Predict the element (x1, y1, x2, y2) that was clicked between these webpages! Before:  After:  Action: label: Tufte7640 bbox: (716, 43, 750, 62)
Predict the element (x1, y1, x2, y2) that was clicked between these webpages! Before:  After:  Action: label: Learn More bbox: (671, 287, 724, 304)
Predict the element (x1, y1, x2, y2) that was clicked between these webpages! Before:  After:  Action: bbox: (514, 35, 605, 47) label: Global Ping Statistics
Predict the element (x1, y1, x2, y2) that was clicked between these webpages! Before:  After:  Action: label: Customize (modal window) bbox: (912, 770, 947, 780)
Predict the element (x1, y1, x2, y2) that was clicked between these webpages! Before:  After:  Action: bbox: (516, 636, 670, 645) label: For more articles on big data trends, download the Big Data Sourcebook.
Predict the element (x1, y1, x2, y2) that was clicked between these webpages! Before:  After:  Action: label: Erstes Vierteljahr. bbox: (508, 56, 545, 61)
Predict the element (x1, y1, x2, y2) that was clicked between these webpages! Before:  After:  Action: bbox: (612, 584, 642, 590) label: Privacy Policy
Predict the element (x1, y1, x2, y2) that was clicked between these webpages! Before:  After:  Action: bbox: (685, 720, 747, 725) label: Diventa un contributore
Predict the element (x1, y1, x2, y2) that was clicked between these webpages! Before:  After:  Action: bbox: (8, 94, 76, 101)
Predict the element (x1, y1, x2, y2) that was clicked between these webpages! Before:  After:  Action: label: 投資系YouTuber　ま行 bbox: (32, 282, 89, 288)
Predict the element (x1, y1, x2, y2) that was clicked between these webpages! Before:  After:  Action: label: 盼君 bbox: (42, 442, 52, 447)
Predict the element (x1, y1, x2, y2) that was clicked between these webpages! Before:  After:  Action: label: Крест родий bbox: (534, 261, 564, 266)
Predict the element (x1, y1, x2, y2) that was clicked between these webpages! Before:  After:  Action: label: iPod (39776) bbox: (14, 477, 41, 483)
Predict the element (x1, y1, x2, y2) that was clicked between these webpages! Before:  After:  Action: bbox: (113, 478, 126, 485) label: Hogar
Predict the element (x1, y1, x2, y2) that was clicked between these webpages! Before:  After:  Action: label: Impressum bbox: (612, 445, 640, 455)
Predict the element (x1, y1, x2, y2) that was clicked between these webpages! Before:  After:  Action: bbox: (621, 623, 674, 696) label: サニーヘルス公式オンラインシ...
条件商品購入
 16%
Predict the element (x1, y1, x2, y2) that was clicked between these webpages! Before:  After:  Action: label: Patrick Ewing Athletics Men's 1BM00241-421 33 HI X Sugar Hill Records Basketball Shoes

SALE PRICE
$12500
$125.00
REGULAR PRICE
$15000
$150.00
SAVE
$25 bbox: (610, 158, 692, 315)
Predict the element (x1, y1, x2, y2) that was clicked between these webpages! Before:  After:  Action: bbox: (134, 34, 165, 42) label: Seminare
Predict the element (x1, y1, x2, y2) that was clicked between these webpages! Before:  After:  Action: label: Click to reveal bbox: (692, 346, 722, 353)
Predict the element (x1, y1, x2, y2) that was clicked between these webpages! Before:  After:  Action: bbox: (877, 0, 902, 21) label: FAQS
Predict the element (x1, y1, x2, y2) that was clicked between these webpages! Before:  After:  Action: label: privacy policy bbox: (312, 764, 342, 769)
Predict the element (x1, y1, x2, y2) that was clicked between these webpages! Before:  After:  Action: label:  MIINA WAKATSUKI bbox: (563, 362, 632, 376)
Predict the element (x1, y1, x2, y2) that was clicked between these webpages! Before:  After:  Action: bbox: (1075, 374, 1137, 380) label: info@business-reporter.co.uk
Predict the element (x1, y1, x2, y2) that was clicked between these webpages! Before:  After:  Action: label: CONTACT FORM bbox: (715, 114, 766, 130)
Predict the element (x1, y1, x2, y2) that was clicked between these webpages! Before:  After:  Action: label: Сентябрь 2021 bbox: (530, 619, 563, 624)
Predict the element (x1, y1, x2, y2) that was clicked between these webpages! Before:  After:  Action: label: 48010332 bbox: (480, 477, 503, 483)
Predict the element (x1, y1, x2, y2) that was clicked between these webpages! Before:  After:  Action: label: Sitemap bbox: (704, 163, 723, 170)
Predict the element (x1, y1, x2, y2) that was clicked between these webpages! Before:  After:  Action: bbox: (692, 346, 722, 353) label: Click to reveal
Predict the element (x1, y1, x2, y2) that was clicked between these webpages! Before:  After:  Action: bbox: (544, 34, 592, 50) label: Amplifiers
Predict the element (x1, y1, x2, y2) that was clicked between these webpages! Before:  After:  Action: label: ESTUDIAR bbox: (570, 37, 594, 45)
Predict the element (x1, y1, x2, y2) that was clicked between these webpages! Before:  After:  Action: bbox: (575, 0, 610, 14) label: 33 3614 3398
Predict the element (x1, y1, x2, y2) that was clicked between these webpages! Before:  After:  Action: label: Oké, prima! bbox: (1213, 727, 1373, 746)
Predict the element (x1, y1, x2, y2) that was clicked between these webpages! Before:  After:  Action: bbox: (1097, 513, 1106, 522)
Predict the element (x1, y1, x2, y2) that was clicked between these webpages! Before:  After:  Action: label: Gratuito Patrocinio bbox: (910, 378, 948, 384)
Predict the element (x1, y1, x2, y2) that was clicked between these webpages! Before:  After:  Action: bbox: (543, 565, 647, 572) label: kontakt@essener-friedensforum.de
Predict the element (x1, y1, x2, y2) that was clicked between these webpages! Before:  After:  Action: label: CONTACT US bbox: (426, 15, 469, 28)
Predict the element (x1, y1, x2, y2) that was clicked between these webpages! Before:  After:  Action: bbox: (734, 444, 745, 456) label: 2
──────
_EXERCISE DIRECTIONS:_
Copy all of the lines above word for word.

_CORRECT RESPONSE:_
Predict the element (x1, y1, x2, y2) that was clicked between these webpages! Before:  After:  Action: label: Tufte7640 bbox: (716, 43, 750, 62)
Predict the element (x1, y1, x2, y2) that was clicked between these webpages! Before:  After:  Action: label: Learn More bbox: (671, 287, 724, 304)
Predict the element (x1, y1, x2, y2) that was clicked between these webpages! Before:  After:  Action: bbox: (514, 35, 605, 47) label: Global Ping Statistics
Predict the element (x1, y1, x2, y2) that was clicked between these webpages! Before:  After:  Action: label: Customize (modal window) bbox: (912, 770, 947, 780)
Predict the element (x1, y1, x2, y2) that was clicked between these webpages! Before:  After:  Action: bbox: (516, 636, 670, 645) label: For more articles on big data trends, download the Big Data Sourcebook.
Predict the element (x1, y1, x2, y2) that was clicked between these webpages! Before:  After:  Action: label: Erstes Vierteljahr. bbox: (508, 56, 545, 61)
Predict the element (x1, y1, x2, y2) that was clicked between these webpages! Before:  After:  Action: bbox: (612, 584, 642, 590) label: Privacy Policy
Predict the element (x1, y1, x2, y2) that was clicked between these webpages! Before:  After:  Action: bbox: (685, 720, 747, 725) label: Diventa un contributore
Predict the element (x1, y1, x2, y2) that was clicked between these webpages! Before:  After:  Action: bbox: (8, 94, 76, 101)
Predict the element (x1, y1, x2, y2) that was clicked between these webpages! Before:  After:  Action: label: 投資系YouTuber　ま行 bbox: (32, 282, 89, 288)
Predict the element (x1, y1, x2, y2) that was clicked between these webpages! Before:  After:  Action: label: 盼君 bbox: (42, 442, 52, 447)
Predict the element (x1, y1, x2, y2) that was clicked between these webpages! Before:  After:  Action: label: Крест родий bbox: (534, 261, 564, 266)
Predict the element (x1, y1, x2, y2) that was clicked between these webpages! Before:  After:  Action: label: iPod (39776) bbox: (14, 477, 41, 483)
Predict the element (x1, y1, x2, y2) that was clicked between these webpages! Before:  After:  Action: bbox: (113, 478, 126, 485) label: Hogar
Predict the element (x1, y1, x2, y2) that was clicked between these webpages! Before:  After:  Action: label: Impressum bbox: (612, 445, 640, 455)
Predict the element (x1, y1, x2, y2) that was clicked between these webpages! Before:  After:  Action: bbox: (621, 623, 674, 696) label: サニーヘルス公式オンラインシ...
条件商品購入
 16%
Predict the element (x1, y1, x2, y2) that was clicked between these webpages! Before:  After:  Action: label: Patrick Ewing Athletics Men's 1BM00241-421 33 HI X Sugar Hill Records Basketball Shoes

SALE PRICE
$12500
$125.00
REGULAR PRICE
$15000
$150.00
SAVE
$25 bbox: (610, 158, 692, 315)
Predict the element (x1, y1, x2, y2) that was clicked between these webpages! Before:  After:  Action: bbox: (134, 34, 165, 42) label: Seminare
Predict the element (x1, y1, x2, y2) that was clicked between these webpages! Before:  After:  Action: label: Click to reveal bbox: (692, 346, 722, 353)
Predict the element (x1, y1, x2, y2) that was clicked between these webpages! Before:  After:  Action: bbox: (877, 0, 902, 21) label: FAQS
Predict the element (x1, y1, x2, y2) that was clicked between these webpages! Before:  After:  Action: label: privacy policy bbox: (312, 764, 342, 769)
Predict the element (x1, y1, x2, y2) that was clicked between these webpages! Before:  After:  Action: label:  MIINA WAKATSUKI bbox: (563, 362, 632, 376)
Predict the element (x1, y1, x2, y2) that was clicked between these webpages! Before:  After:  Action: bbox: (1075, 374, 1137, 380) label: info@business-reporter.co.uk
Predict the element (x1, y1, x2, y2) that was clicked between these webpages! Before:  After:  Action: label: CONTACT FORM bbox: (715, 114, 766, 130)
Predict the element (x1, y1, x2, y2) that was clicked between these webpages! Before:  After:  Action: label: Сентябрь 2021 bbox: (530, 619, 563, 624)
Predict the element (x1, y1, x2, y2) that was clicked between these webpages! Before:  After:  Action: label: 48010332 bbox: (480, 477, 503, 483)
Predict the element (x1, y1, x2, y2) that was clicked between these webpages! Before:  After:  Action: label: Sitemap bbox: (704, 163, 723, 170)
Predict the element (x1, y1, x2, y2) that was clicked between these webpages! Before:  After:  Action: bbox: (692, 346, 722, 353) label: Click to reveal
Predict the element (x1, y1, x2, y2) that was clicked between these webpages! Before:  After:  Action: bbox: (544, 34, 592, 50) label: Amplifiers
Predict the element (x1, y1, x2, y2) that was clicked between these webpages! Before:  After:  Action: label: ESTUDIAR bbox: (570, 37, 594, 45)
Predict the element (x1, y1, x2, y2) that was clicked between these webpages! Before:  After:  Action: bbox: (575, 0, 610, 14) label: 33 3614 3398
Predict the element (x1, y1, x2, y2) that was clicked between these webpages! Before:  After:  Action: label: Oké, prima! bbox: (1213, 727, 1373, 746)
Predict the element (x1, y1, x2, y2) that was clicked between these webpages! Before:  After:  Action: bbox: (1097, 513, 1106, 522)
Predict the element (x1, y1, x2, y2) that was clicked between these webpages! Before:  After:  Action: label: Gratuito Patrocinio bbox: (910, 378, 948, 384)
Predict the element (x1, y1, x2, y2) that was clicked between these webpages! Before:  After:  Action: bbox: (543, 565, 647, 572) label: kontakt@essener-friedensforum.de
Predict the element (x1, y1, x2, y2) that was clicked between these webpages! Before:  After:  Action: label: CONTACT US bbox: (426, 15, 469, 28)
Predict the element (x1, y1, x2, y2) that was clicked between these webpages! Before:  After:  Action: bbox: (734, 444, 745, 456) label: 2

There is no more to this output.